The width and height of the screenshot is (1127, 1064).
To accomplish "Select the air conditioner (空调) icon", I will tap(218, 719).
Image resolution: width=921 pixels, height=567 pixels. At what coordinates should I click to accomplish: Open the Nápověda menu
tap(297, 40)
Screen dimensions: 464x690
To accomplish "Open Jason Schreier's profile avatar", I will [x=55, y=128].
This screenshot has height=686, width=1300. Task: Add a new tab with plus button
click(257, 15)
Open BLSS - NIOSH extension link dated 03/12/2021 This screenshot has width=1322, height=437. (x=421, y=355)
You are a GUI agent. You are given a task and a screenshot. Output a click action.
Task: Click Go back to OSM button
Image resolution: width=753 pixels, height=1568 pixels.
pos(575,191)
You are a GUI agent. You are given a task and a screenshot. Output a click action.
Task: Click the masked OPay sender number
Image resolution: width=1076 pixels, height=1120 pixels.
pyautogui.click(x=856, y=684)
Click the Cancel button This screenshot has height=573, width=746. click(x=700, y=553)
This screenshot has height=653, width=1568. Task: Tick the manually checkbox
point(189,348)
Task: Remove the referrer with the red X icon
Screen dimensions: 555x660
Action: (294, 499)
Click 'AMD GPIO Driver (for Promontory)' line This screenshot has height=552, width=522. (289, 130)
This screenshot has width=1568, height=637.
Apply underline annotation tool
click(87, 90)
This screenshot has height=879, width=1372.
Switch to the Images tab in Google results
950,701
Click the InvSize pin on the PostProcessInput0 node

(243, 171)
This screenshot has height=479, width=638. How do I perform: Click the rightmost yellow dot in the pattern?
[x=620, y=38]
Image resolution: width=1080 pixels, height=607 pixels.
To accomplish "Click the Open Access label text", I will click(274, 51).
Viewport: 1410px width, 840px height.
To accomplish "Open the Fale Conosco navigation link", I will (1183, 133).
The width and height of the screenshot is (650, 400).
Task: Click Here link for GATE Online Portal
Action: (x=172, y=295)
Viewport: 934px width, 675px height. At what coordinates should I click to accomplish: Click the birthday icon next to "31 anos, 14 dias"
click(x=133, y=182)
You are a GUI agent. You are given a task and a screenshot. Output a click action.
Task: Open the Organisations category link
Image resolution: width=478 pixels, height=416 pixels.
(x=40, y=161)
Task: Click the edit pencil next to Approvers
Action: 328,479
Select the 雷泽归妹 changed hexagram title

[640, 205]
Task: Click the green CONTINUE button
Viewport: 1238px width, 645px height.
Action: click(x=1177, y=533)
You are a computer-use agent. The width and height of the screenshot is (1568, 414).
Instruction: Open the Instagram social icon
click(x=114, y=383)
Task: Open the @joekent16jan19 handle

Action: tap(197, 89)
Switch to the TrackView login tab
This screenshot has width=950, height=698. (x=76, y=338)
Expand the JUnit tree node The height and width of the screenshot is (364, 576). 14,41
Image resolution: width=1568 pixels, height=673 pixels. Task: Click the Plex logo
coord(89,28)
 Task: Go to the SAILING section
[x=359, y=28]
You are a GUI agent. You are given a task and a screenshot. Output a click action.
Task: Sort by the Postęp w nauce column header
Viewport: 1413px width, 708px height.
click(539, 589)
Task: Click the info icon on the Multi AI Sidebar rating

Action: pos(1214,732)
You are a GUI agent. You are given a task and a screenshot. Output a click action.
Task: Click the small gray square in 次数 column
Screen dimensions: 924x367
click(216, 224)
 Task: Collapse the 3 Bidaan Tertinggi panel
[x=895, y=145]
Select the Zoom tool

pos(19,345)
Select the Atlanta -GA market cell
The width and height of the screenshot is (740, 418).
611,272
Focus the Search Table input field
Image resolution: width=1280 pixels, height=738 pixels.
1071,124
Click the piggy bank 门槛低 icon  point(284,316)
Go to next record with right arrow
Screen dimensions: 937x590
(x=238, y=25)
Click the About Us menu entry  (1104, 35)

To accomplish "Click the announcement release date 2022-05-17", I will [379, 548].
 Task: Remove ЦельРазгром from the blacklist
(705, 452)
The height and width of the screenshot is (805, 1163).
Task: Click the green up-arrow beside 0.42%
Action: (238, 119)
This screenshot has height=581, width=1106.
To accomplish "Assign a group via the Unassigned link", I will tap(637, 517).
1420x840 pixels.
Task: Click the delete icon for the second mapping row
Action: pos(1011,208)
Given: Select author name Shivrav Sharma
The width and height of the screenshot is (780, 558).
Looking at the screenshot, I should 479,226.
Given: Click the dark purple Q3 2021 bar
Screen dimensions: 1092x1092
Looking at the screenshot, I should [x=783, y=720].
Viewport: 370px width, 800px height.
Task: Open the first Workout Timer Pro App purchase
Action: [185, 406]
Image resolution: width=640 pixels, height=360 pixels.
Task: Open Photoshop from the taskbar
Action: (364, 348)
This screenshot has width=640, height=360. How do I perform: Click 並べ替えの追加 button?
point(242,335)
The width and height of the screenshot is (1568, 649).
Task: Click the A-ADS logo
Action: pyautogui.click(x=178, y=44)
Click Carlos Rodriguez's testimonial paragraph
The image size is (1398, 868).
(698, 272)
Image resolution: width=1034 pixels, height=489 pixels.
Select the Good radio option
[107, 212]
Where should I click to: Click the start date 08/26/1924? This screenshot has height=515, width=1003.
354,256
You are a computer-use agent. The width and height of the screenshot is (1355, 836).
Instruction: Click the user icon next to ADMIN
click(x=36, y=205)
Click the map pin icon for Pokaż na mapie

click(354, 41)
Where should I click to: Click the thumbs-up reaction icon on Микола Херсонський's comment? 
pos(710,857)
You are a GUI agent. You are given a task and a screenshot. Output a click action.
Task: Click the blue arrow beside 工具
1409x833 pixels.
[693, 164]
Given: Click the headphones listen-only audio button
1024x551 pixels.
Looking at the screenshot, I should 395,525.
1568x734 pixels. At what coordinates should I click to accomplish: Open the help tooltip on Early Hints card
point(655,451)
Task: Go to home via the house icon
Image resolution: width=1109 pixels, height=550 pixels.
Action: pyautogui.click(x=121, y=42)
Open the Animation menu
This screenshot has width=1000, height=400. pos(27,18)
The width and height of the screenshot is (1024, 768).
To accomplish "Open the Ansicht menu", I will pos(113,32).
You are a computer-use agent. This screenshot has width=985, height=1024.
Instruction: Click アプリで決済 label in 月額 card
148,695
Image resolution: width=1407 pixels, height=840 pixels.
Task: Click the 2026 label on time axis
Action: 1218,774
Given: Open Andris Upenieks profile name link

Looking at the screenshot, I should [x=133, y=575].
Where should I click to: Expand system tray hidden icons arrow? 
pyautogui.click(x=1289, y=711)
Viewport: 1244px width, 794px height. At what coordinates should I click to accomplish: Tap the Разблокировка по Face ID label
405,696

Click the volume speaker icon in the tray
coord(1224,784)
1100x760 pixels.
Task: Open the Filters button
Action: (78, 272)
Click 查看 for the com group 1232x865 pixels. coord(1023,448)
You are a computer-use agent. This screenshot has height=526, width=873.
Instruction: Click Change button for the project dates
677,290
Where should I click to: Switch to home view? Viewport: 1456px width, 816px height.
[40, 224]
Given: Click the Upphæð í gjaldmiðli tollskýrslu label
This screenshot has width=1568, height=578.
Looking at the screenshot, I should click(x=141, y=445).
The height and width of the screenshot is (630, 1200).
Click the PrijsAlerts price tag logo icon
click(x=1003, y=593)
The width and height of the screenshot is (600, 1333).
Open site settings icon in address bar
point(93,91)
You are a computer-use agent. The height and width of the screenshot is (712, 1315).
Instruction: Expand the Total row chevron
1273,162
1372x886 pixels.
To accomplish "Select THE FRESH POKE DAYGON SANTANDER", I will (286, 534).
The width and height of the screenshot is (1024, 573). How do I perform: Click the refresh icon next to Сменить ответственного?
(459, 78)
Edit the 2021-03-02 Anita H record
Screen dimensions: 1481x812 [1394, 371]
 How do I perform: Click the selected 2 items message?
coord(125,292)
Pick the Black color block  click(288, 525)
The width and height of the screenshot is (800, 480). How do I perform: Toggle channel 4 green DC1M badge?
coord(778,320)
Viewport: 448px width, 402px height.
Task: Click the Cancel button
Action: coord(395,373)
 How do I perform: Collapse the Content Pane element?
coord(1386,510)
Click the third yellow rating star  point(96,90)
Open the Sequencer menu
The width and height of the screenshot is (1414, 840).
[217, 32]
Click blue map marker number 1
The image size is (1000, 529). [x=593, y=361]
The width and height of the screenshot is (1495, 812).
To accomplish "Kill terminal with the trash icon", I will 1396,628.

- _Task to complete_: Begin with the line that contains "Click the third" and print each line exactly until the data ends, including the last line.

- _Exercise response_:
Click the third yellow rating star  point(96,90)
Open the Sequencer menu
The width and height of the screenshot is (1414, 840).
[217, 32]
Click blue map marker number 1
The image size is (1000, 529). [x=593, y=361]
The width and height of the screenshot is (1495, 812).
To accomplish "Kill terminal with the trash icon", I will 1396,628.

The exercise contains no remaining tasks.